听到这句话后,马文斌若有所思地点了点头。他拉着大汉又回到了花园里。此刻,花园里已经不见园丁的踪迹。他们原本观察过的土地,此刻被一层绿叶所掩盖。
马文斌同粗莽大汉商量了一下,特地溜到别墅的仓库里,拿出了铁铲,开始铲了起来。
回忆到这里的时候,马文斌有些忍受不住了。他咽了咽口水。声音都在这个时候有些发颤了起来:
“我们开始铲起了花。当铁铲一铲下去的时候,那泥土上面,就溢出一点点鲜血。我和那个大汉哥们互相对视了一眼,然后继续铲。”
“越来越多的鲜血从泥土里冒了出来,玫瑰花上面的花瓣落在这地上,都没有那地上的血那么艳。我们当时都慌了,都想扔开铁铲跑。但后来,还是那个大汉哥们一咬牙说,做都做了,必须得弄清楚。”
“我一想也是。于是,干脆就跟在大汉后面,开始铲了起来。铲着铲着,我就看到泥土里面挖出了一个胳膊。那可是死人胳膊啊!我长这么大都没看到过死人胳膊。”马文斌不由打了一个颤,他继续说道,“然后,我们从地里挖出了一个胳膊,再然后,又挖出了一只腿……紧接着是身体。越挖这些东西,我越觉得眼熟。我总觉得我好像在哪里见过这些部位一样。”
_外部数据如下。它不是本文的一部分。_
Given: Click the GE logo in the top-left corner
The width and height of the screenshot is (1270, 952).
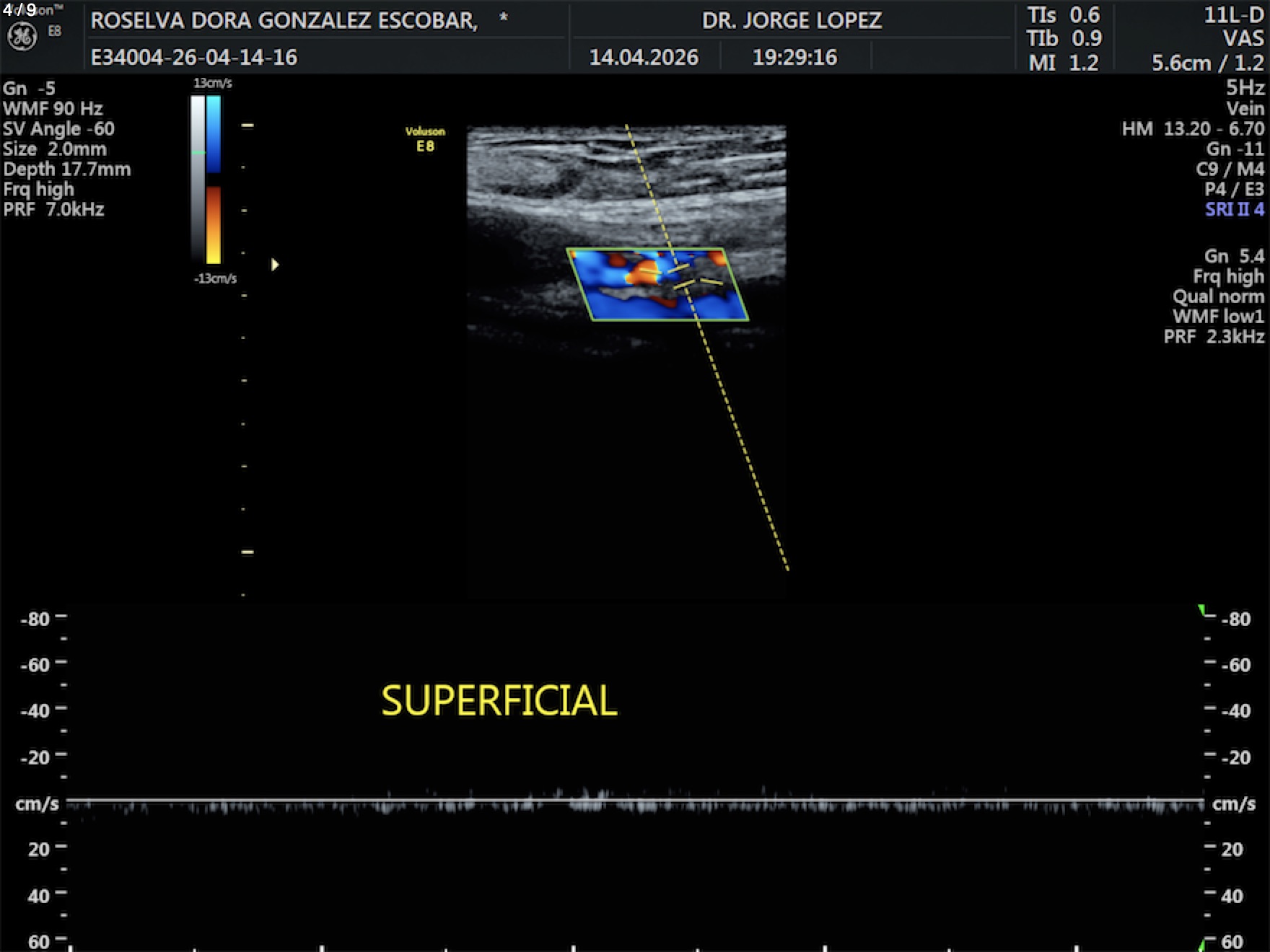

“我见事情不妙,我便打算叫大汉停下,我们一起回去。然而,我刚喊出一声,我便发现不对劲了。大汉的神情很亢奋,他也在低头挖着自己面前的那块地。他挖出来的东西,可比我的要多,也要碎。我看到有心脏、肺啊,这些东西。我当时都慌了。甚至于,差一点点,我就可以尿裤子了。”
“那个大汉哥们完全没有听到我的喊话,他就像是疯了一般,继续向下挖。紧接着,他就挖出一个胳膊。那个胳膊上面布满刺青,看起来极为眼熟。就在我怎么也想不出来究竟在哪里看到这个胳膊的时候,突然,我看到了大汉的手臂。”
“一模一样的手臂,一模一样刺青。就连手指上面的刀疤都一模一样。这肯定就是这个大汉的手臂!他挖的是他的手臂!那个时候,我太惊讶了,大脑甚至还有些空白。因此,我根本没来得及反应过来。就在我呆愣的这几秒?不,应该是半分钟还是一分钟的时间里,大汉就像疯了一般地继续
往下挖。紧接着,我就看到了一个粘着泥土的板寸头,看到这个头之后,我就知道大事不妙了。我就赶紧转身,朝着大厅跑去。”
“为啥不妙了?”一个玩家开口问道,他刚刚的注意力一直在朝苏身上,听话只听了半截。因此,在听到马文斌说这句话之后,他下意识地递了一句话。
马文斌道:“这还用想吗?那个肯定是大汉的头啊!如果说,那土里埋着的是尸体的话,那是谁的尸体!那自然是那个大汉的尸体啊!!那既然大汉的尸体埋在土里,那刚刚一直站在我们身边的又是谁呢?”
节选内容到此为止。